La vista degli angeli non sembra mai essersi annebbiata; il loro
sguardo si affonda nel mistero divino che bramano di conoscere. Si
ricava questo da un passo della prima Lettera di Pietro (1,12): qui, si
dice che gli angeli bramano scrutare in modo attento i misteri divini.
Si usa pure un verbo (epithymein) che include il desiderio impulsivo;
tale significato è bilanciato dal modo diligente in cui gli
angeli fissano lo sguardo (parakypsai) nel mistero.

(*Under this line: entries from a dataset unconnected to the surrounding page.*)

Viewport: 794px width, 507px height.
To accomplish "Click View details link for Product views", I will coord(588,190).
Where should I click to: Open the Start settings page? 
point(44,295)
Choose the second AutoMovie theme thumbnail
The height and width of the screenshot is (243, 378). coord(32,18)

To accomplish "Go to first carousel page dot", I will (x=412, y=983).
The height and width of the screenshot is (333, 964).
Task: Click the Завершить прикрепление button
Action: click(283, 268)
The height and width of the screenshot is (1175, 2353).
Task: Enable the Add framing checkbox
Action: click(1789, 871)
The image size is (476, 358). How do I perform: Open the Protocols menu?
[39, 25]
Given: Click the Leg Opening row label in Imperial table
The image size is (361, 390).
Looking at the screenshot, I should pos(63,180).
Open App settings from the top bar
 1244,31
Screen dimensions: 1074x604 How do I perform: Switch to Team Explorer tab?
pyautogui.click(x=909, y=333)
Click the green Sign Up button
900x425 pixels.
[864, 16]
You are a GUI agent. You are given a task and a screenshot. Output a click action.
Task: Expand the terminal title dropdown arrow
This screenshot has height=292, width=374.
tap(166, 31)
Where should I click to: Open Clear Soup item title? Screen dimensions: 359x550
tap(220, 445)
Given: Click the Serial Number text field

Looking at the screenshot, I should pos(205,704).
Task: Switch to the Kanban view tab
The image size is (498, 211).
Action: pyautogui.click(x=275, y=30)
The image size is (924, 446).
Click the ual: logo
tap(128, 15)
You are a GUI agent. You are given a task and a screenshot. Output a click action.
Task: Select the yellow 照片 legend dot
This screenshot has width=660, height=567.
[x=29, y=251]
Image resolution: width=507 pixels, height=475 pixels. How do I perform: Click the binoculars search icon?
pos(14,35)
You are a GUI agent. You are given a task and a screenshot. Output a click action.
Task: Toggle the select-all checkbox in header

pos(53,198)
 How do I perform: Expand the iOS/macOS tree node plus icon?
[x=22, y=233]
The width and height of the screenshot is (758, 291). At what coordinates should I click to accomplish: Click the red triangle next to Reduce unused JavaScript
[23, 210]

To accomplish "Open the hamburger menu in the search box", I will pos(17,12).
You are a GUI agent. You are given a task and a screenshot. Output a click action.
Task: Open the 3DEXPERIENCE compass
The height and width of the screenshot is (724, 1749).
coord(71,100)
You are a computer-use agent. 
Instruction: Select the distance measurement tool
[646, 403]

Ciò rimanda all’argomento dell’occhio spirituale di
cui si parla nella letteratura ascetica cristiana; è il tema del
discernimento ovvero della vista dell’anima che vive nella grazia
di Dio.
Ad esempio Baldovino di Canterbury, vescovo, in un suo trattato vi
accenna con parole dense di significato. L’occhio spirituale
compie il vero discernimento; «è occhio perché vede
per mezzo di un retto sentire cosa si debba fare, ed è semplice
perché agisce con pia intenzione escludendo la doppiezza. Il
retto sentire non cede all’errore. La pia intenzione esclude la
finzione. Questo è dunque il discernimento, l’unione del
retto pensiero e della virtuosa intenzione».
Il discernimento consiste di saggiare ciò che capita e di tenere
solo ciò che giova al bene morale della persona. Ci può
essere qualche tecnica e qualche aspetto di metodo nel discernimento,
ma esso è soprattutto una dimensione interiore nella quale
l’anima si relaziona in modo costante a Dio.
La dice lunga il fatto che gli autori spirituali antichi non abbiano
scritto istruzioni per saper vedere nell’anima, poiché
ritenevano che questa virtù si acquistasse solo con la
consuetudine spirituale ovvero mediante l’iter con cui un
discepolo si affidava ad un padre spirituale.